Sorry, I’m still quite new to Dask, and trying to figure out what was going on here, and why using the processes scheduler is faster, and uses less memory, I understand bags use the multiprocessor by default.

Basically I’m processing some common crawl data, after creating a bag with from_sequence

client = Client()
# dask.config.set(scheduler='processes', num_workers=16)

warc_bag = db.from_sequence(warc_list)\

On the larger warc files I would often hit memory errors, and they would take up to 1 hour, for the files that wouldn’t hit memory errors, doing a gc.collect and malloc_trim on the client didn’t help. However as soon as I switched to the processes scheduler dask.config.set(scheduler='processes') the memory issue disappeared, and the the same large warcs now are 10-15mins.

I’m just trying to figure out what the big optimisation was here, and what happened.

Hi @winddude, good question!

Python has a global interpreter lock which prevents many operations from occurring on regular python objects concurrently within the same process. So if any of your processing functions touch the same objects, you can easily run into this lock, and all of your worker threads will have to wait around for each other.

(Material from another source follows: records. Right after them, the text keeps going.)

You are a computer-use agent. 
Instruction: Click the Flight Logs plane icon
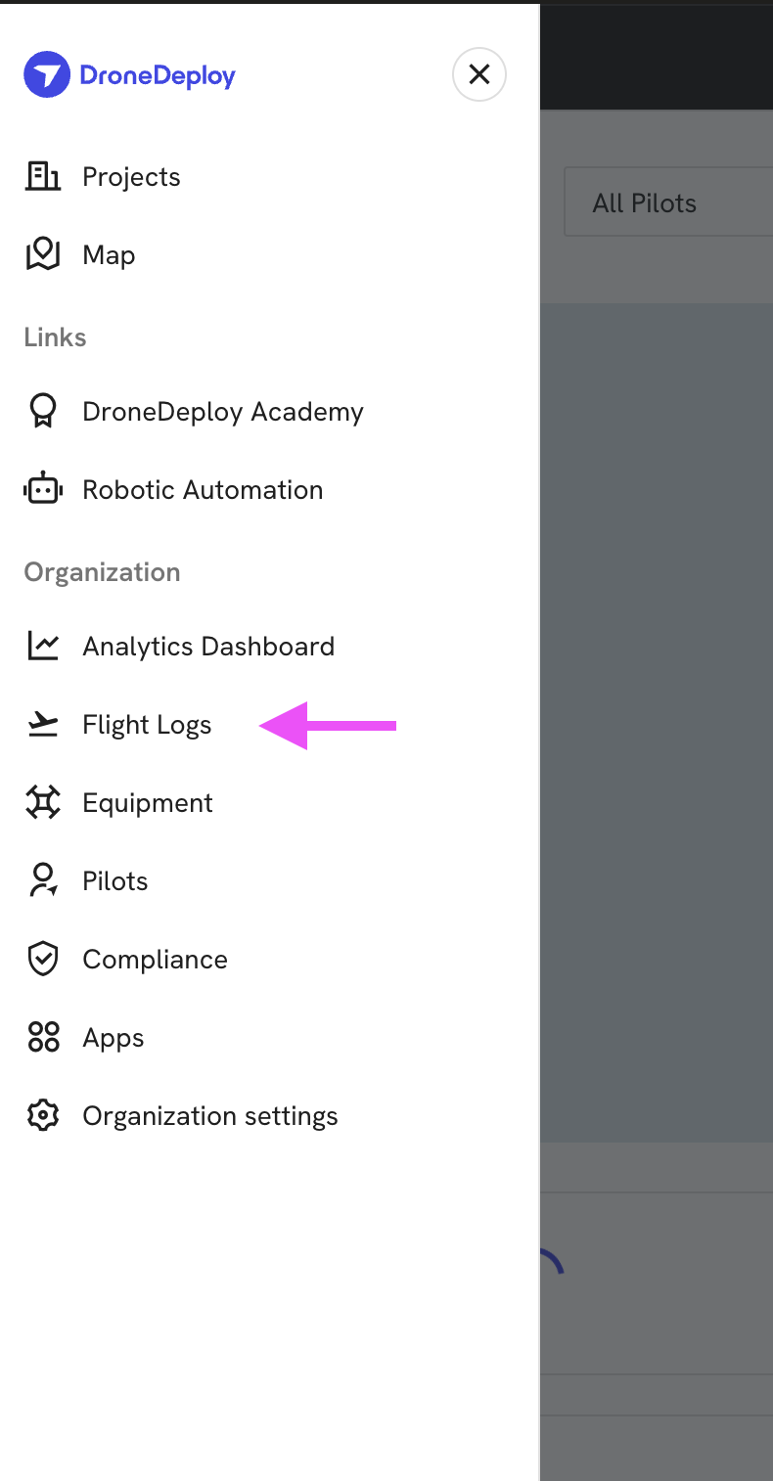pyautogui.click(x=43, y=724)
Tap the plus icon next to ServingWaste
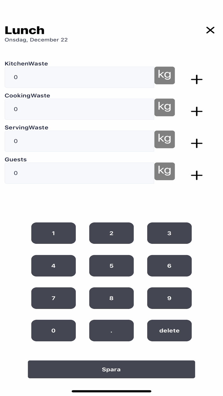The image size is (223, 396). coord(197,143)
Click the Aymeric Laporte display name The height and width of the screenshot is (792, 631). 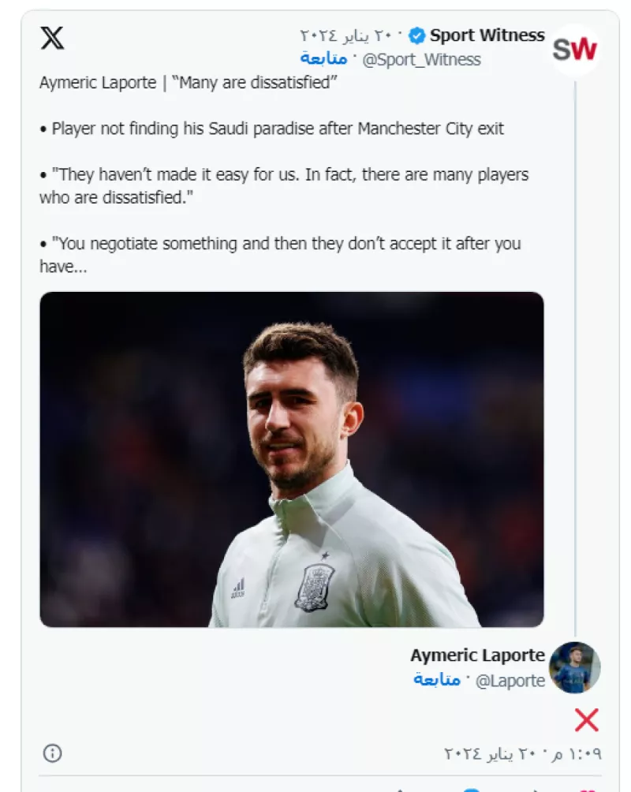click(x=476, y=655)
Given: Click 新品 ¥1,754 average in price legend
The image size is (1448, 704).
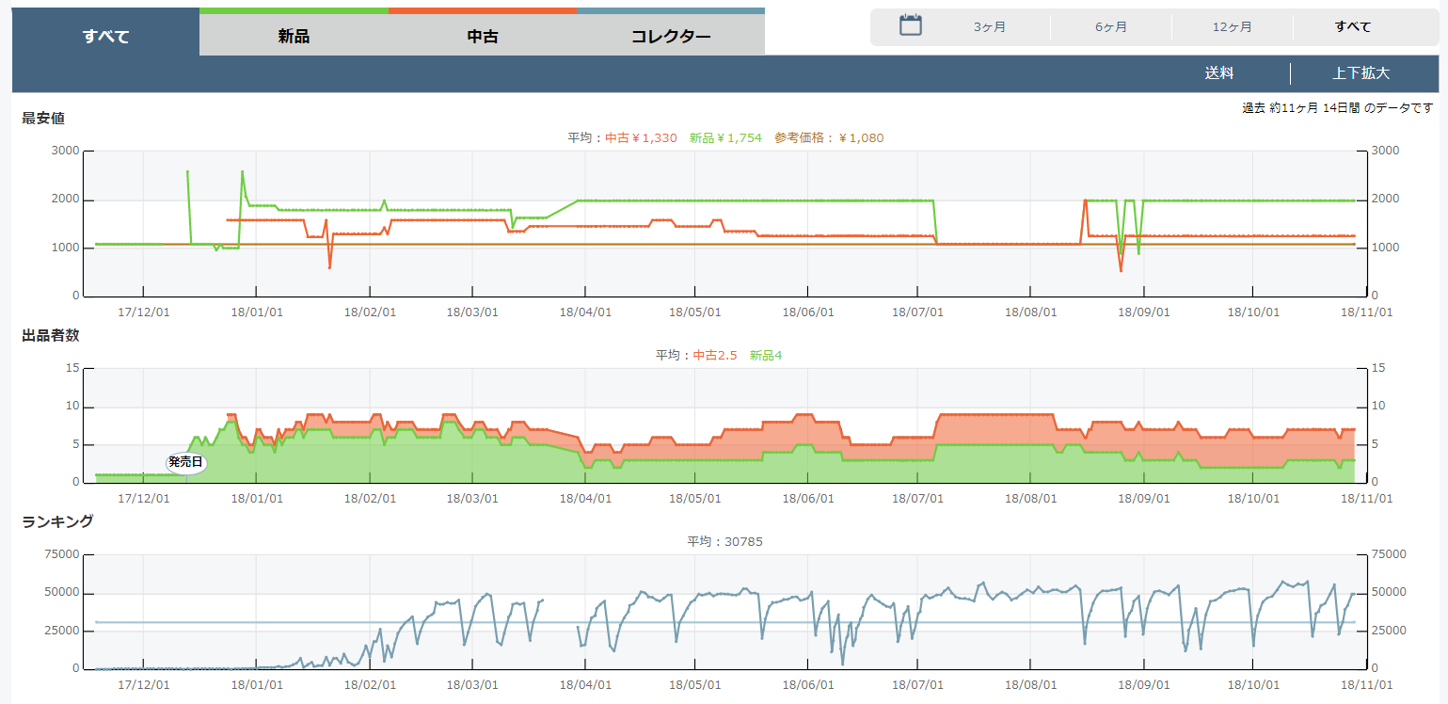Looking at the screenshot, I should 725,138.
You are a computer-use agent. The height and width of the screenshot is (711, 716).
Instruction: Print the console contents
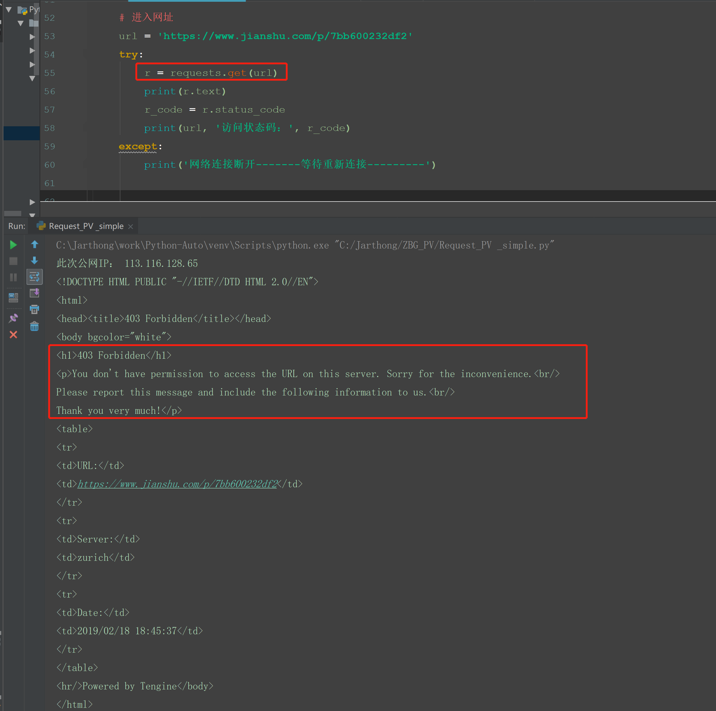tap(34, 309)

I expect this to be the reason for the performance difference you are seeing.

Some libraries (like numpy and pandas) have strategies for releasing the global interpreter lock, which allows them to be more amenable to multithreading. But dask bag, which usually operates on normal objects like dicts, lists, and strings, is usually best with the multiprocessing scheduler (indeed, that is the default scheduler for bag).

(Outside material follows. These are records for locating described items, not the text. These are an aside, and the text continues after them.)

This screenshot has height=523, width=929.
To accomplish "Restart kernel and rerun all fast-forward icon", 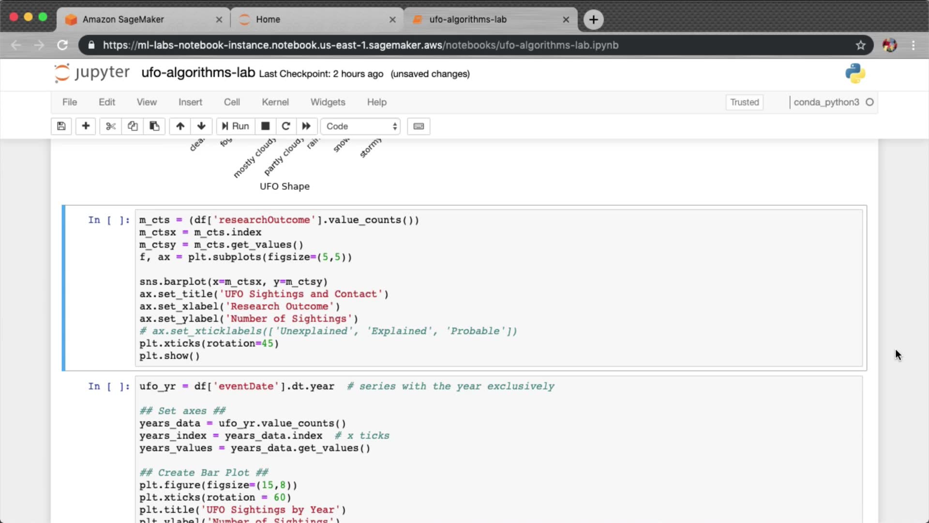I will click(306, 126).
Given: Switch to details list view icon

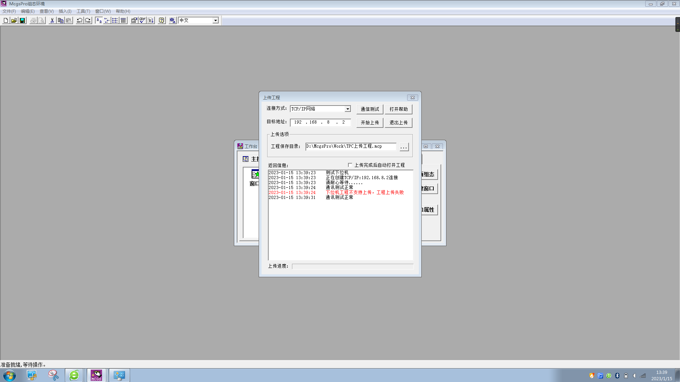Looking at the screenshot, I should point(123,21).
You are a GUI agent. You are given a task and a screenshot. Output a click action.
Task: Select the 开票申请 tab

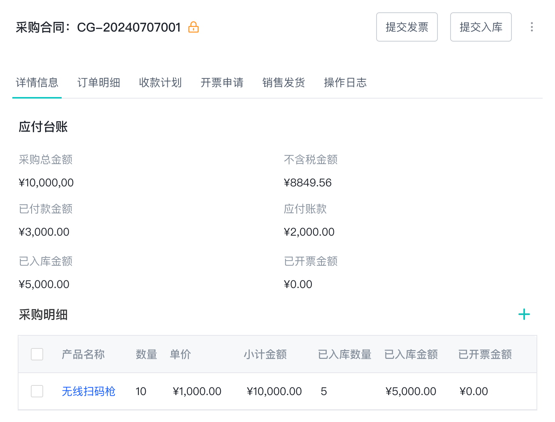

Hmm, the only non-local object the map functions (the 2nd one) touch is spacy, nlp = spacy.load('en_core_web_sm') it’s declared globally.

Wondering if the solution is to map_partitions, and call nlp.pipe as suggested here, Spacy + Dask? · Issue #5111 · explosion/spaCy · GitHub.

Or more cores and use processes… I guess it depends whether I need to use the distributed cluster or not, but I’m also seeing better performance with smaller partitions, which would add overhead loading spacy. So tough call.

Not having much luck.

With no shared objects between the functions called by map it still having memory issues, and taking over 3.5x as long to run through the pipelines with the multiprocessing vs processes scheduler. And the Bags are excursively dicts of strings.

I’ve also moved the spacy processing out of dask due to overhead of loading the model and over one hundred thousand patterns for the entity ruler, and using their .pipe on the computed bag.